_Work required_
Copy out the data below word for word, from the line with "[Newer] (146, 23)" up to and including the last line of the data. Leave out the pictures.
═══
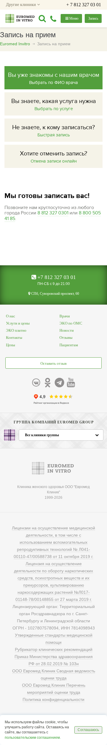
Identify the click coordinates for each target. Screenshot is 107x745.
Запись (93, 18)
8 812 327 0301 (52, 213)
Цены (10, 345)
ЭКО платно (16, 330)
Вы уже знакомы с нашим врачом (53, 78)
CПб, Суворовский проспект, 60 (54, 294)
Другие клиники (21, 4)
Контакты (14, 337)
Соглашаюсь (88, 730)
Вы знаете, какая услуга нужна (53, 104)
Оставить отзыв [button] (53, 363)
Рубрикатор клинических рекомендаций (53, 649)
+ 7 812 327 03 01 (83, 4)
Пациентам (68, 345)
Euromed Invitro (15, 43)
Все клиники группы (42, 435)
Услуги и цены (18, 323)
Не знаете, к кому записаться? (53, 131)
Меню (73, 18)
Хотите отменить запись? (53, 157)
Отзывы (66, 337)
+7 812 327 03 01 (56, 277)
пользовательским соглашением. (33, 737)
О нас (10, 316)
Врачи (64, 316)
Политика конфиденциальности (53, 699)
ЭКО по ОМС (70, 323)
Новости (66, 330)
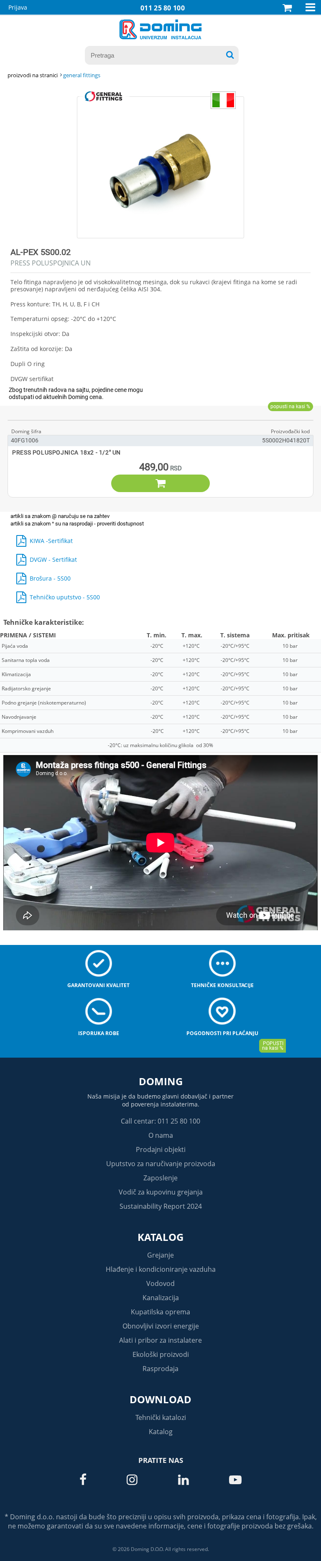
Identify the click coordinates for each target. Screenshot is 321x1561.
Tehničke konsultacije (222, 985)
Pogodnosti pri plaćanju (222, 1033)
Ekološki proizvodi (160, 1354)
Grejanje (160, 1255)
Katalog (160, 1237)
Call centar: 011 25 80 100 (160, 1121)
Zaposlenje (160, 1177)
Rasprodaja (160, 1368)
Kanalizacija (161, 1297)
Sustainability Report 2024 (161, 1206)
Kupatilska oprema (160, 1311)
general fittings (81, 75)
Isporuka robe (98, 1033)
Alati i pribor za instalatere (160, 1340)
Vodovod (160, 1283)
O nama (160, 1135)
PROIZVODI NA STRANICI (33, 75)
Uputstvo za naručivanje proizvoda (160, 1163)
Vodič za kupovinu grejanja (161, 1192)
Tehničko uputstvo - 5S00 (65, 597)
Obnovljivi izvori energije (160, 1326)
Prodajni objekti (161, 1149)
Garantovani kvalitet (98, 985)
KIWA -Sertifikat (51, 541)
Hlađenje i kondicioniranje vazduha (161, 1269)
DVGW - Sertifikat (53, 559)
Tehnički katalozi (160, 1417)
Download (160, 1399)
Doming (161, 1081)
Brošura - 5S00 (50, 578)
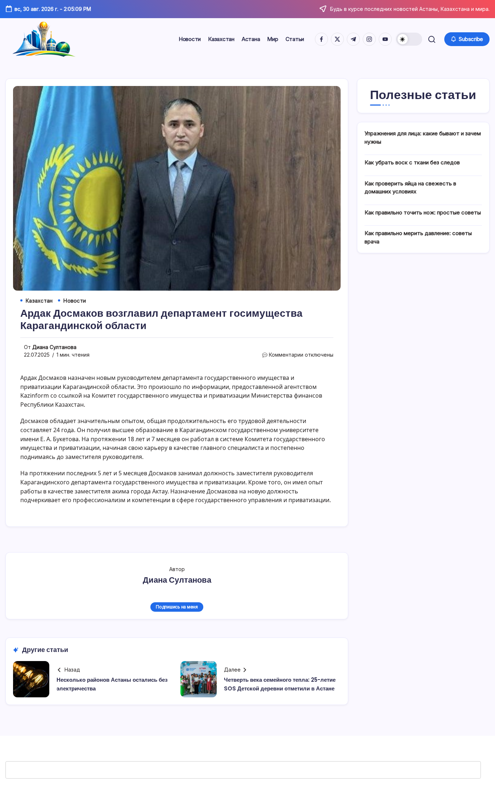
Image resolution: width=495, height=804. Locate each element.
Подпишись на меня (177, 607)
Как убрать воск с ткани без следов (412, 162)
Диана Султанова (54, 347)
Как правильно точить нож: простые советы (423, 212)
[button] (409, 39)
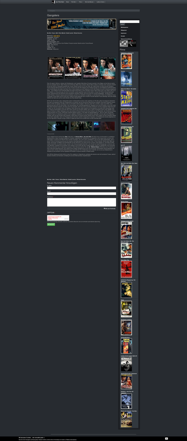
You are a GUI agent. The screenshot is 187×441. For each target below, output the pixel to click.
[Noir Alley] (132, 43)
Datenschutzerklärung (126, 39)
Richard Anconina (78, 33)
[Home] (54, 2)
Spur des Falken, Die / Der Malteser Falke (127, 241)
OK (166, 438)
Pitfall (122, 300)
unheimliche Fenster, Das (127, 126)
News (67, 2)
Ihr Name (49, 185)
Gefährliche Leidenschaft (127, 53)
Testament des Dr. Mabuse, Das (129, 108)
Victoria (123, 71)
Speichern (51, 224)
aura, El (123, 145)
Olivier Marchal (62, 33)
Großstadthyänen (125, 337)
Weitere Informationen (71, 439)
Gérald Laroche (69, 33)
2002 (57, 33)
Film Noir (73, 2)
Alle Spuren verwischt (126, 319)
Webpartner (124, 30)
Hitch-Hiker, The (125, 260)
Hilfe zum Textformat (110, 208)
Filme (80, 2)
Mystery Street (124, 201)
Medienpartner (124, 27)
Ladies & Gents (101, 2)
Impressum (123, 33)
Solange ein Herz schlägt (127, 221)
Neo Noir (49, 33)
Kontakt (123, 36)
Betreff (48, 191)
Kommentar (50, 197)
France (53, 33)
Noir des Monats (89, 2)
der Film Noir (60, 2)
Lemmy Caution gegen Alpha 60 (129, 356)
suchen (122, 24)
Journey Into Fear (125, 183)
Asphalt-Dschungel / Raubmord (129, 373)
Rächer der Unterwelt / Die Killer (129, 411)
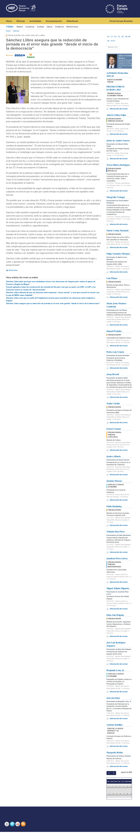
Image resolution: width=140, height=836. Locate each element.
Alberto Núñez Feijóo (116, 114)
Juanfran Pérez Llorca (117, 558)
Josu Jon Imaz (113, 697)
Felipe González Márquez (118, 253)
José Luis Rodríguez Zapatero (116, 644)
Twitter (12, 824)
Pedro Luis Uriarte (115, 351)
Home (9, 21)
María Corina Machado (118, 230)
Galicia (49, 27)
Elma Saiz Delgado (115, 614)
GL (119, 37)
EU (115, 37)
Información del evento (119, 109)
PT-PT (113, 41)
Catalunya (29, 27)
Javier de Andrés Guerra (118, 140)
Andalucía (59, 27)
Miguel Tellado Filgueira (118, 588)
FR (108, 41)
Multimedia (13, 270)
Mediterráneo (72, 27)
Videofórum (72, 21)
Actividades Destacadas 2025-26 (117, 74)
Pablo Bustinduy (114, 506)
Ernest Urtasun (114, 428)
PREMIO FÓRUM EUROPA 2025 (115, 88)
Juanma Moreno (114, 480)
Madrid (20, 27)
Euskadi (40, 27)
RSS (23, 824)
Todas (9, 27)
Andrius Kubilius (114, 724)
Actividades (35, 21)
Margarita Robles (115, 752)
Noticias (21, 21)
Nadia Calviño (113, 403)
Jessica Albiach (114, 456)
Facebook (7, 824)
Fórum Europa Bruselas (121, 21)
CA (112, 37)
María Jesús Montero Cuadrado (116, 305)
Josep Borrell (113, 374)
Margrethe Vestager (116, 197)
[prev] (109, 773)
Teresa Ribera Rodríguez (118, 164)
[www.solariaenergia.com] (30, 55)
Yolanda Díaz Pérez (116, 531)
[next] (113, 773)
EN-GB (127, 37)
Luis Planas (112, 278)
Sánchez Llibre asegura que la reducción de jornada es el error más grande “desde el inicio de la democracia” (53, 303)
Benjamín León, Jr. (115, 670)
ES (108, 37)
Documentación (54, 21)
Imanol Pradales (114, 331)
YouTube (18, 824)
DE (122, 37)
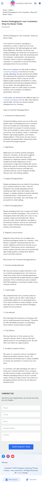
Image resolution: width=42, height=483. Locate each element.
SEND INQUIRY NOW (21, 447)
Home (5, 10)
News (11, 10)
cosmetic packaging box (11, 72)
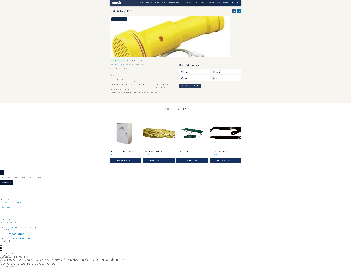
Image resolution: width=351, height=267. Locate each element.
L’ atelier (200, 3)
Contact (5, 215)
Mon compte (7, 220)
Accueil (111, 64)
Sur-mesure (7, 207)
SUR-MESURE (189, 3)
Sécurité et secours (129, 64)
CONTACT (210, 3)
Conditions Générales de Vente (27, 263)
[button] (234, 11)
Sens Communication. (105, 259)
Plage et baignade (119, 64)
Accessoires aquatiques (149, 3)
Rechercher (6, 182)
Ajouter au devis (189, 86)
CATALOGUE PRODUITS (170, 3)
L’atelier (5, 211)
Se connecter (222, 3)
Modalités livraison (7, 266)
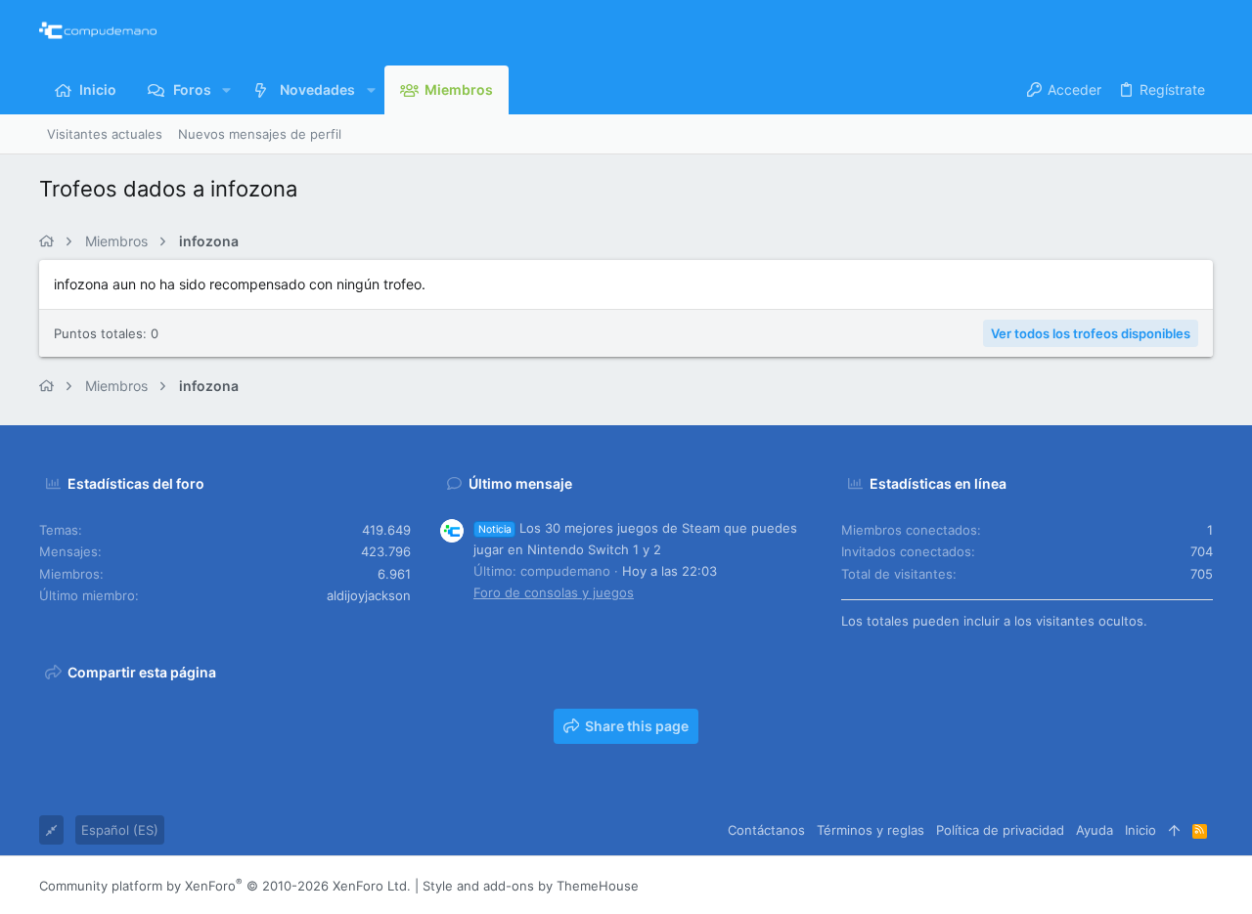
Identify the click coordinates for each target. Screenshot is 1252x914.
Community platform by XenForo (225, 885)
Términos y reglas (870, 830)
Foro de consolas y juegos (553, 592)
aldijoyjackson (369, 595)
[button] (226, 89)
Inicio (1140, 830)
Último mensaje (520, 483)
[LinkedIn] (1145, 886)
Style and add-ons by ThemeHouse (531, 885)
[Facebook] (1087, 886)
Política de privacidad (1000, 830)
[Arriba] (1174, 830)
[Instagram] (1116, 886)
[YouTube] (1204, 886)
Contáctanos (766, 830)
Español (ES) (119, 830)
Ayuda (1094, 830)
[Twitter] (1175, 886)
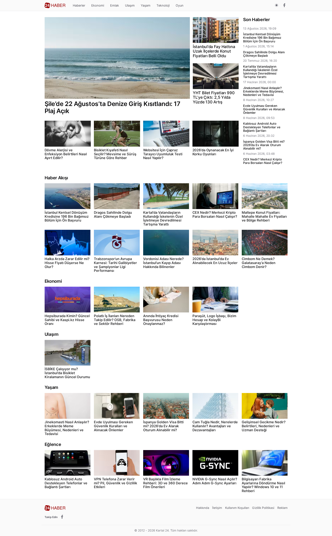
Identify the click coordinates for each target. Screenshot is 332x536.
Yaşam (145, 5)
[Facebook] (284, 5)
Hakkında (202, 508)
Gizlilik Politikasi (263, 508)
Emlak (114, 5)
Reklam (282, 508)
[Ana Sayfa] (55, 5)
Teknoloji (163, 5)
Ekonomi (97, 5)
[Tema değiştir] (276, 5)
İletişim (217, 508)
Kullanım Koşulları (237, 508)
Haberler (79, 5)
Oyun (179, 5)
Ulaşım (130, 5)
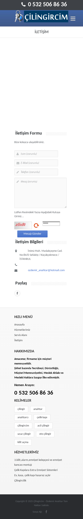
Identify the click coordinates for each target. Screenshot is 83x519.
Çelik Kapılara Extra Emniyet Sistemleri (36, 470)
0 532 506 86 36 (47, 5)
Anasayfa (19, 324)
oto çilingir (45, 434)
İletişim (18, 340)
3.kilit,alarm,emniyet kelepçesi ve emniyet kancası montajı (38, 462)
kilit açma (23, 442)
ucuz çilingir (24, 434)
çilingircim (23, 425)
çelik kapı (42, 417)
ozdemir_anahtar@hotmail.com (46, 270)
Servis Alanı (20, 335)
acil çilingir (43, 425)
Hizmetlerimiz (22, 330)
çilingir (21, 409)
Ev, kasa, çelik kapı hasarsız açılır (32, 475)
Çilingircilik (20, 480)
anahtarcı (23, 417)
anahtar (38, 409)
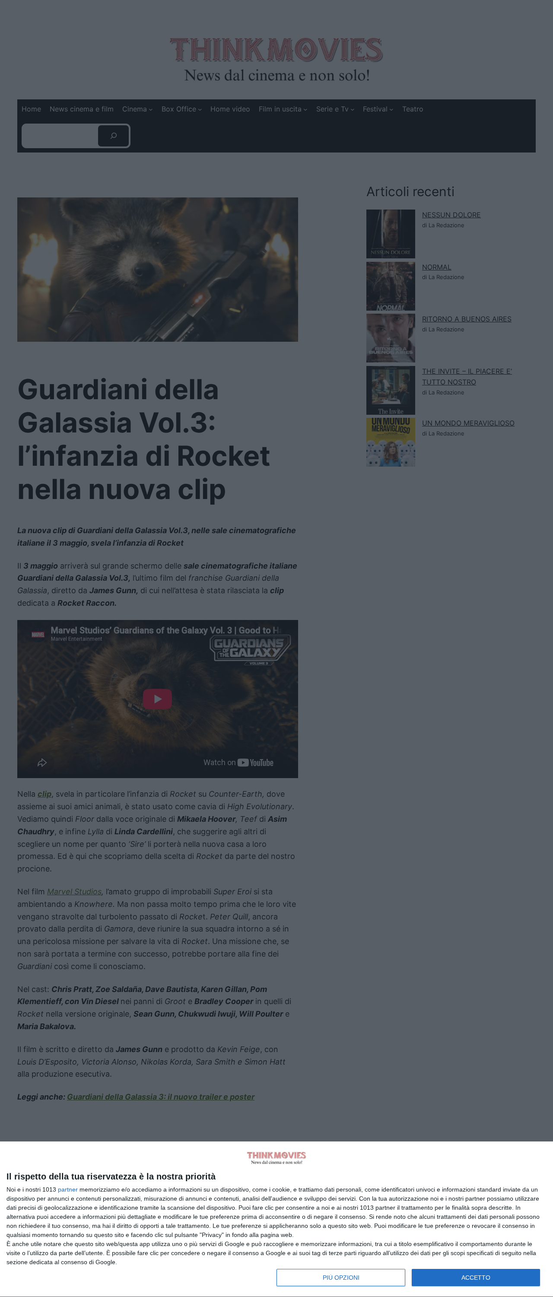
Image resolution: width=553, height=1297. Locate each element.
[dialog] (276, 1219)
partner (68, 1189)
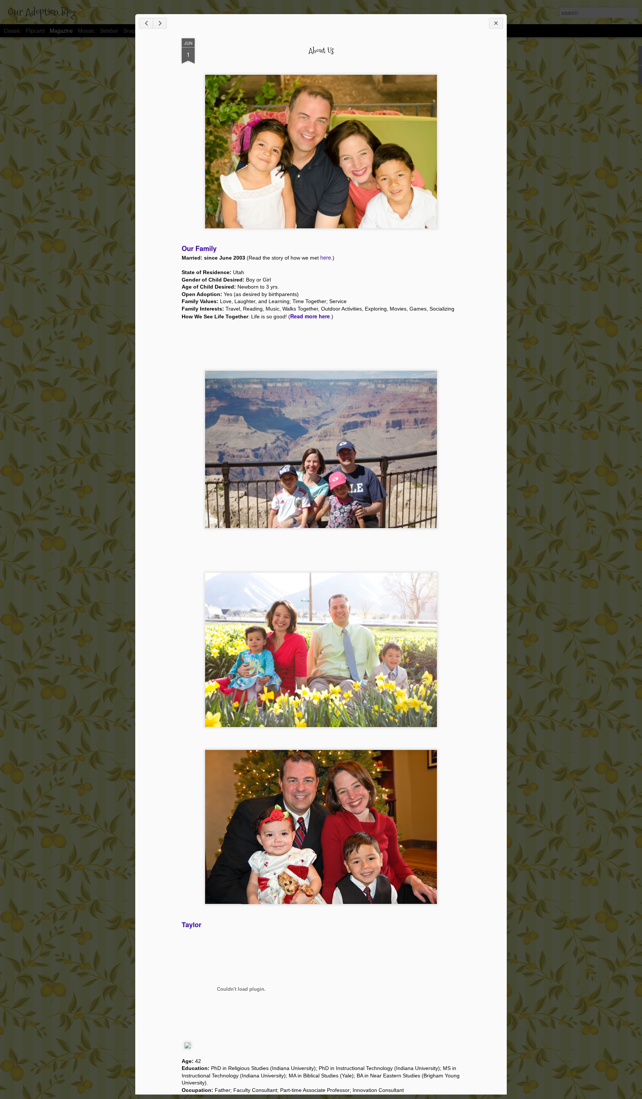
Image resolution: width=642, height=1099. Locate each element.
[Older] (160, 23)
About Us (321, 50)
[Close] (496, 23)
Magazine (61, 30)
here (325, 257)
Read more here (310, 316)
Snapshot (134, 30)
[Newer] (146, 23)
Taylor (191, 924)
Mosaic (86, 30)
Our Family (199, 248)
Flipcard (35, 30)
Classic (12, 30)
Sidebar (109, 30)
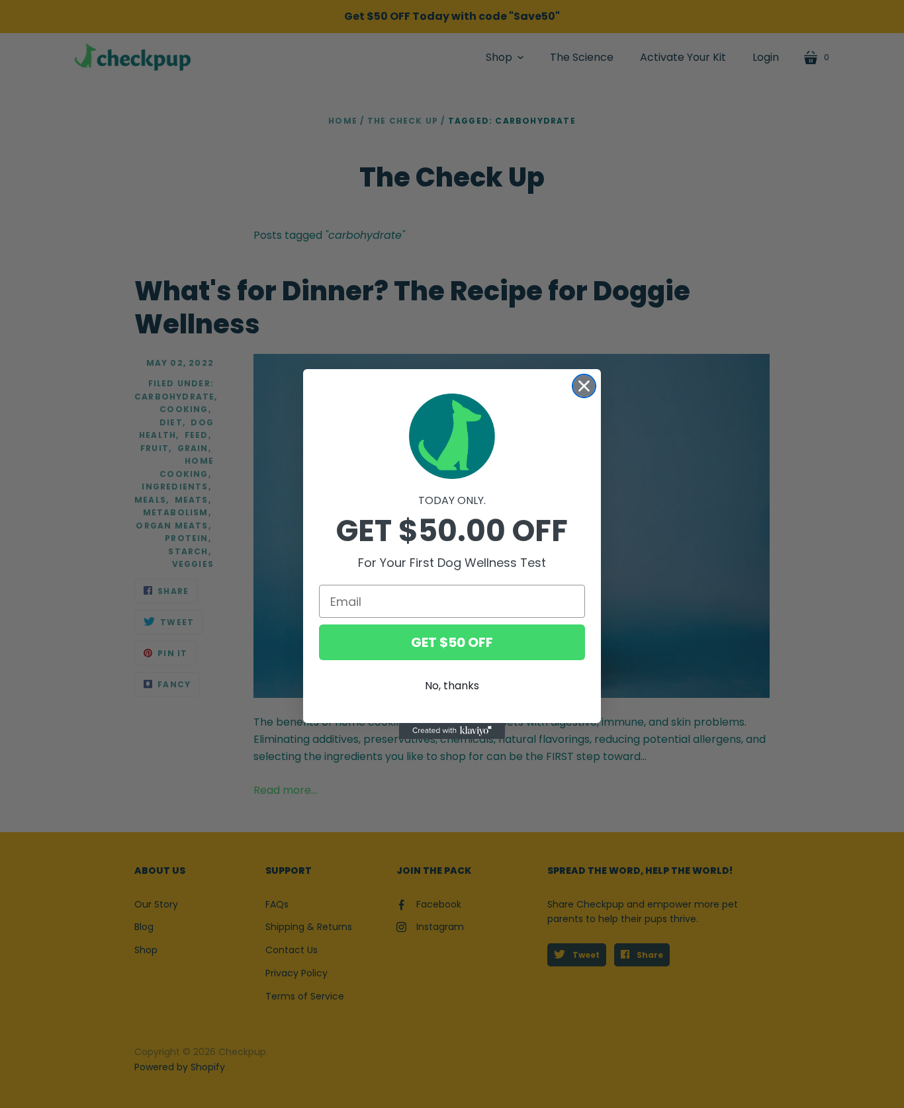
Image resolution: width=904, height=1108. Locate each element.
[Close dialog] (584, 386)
═══
_Final answer_
[Newer] (146, 23)
Taylor (191, 924)
Mosaic (86, 30)
Our Family (199, 248)
Flipcard (35, 30)
Classic (12, 30)
Sidebar (109, 30)
Image resolution: width=904, height=1108. Locate each element.
[Close dialog] (584, 386)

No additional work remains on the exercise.